=== TASK OBJECTIVE ===
Only lines holding the string "will" are wanted; copy each one from the material.

• • • • • • •

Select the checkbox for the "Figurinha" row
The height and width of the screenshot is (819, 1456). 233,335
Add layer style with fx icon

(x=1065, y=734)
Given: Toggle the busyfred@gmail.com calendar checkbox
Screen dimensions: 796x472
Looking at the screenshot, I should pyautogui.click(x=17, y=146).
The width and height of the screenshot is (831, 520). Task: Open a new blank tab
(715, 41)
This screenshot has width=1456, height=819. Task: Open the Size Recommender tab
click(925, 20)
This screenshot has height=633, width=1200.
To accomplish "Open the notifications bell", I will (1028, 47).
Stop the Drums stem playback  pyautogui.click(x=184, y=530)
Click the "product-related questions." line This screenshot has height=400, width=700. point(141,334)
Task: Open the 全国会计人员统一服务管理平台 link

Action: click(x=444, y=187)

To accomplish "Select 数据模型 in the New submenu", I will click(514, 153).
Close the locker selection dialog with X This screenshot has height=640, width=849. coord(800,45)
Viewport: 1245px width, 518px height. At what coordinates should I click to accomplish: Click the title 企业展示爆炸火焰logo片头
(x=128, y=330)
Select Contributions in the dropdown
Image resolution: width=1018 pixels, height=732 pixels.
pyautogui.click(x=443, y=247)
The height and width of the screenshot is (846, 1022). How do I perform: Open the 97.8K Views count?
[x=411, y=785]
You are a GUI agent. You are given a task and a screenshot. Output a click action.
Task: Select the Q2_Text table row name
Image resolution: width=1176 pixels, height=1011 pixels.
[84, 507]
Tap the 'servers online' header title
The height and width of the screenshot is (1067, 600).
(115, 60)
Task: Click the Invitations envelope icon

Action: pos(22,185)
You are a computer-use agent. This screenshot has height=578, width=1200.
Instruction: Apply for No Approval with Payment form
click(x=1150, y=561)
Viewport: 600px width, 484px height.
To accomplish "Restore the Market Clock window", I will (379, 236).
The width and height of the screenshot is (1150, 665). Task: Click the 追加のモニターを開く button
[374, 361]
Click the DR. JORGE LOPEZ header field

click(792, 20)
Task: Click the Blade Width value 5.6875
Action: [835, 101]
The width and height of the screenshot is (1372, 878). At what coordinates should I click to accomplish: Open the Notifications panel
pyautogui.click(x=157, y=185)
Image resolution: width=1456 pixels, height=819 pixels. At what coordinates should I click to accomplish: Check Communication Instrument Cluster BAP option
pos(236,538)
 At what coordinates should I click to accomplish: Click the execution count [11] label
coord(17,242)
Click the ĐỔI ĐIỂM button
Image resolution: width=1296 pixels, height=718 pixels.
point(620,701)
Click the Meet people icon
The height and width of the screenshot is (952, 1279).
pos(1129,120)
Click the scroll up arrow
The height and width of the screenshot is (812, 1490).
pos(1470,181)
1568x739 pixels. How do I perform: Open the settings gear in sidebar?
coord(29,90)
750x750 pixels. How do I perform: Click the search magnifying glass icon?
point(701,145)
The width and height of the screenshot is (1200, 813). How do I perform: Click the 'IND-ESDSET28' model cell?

• • • • • • •

=== REPLY TO THE EXERCISE ===
To accomplish "Open the notifications bell", I will (1028, 47).
To accomplish "Select 数据模型 in the New submenu", I will click(514, 153).
To accomplish "Restore the Market Clock window", I will (379, 236).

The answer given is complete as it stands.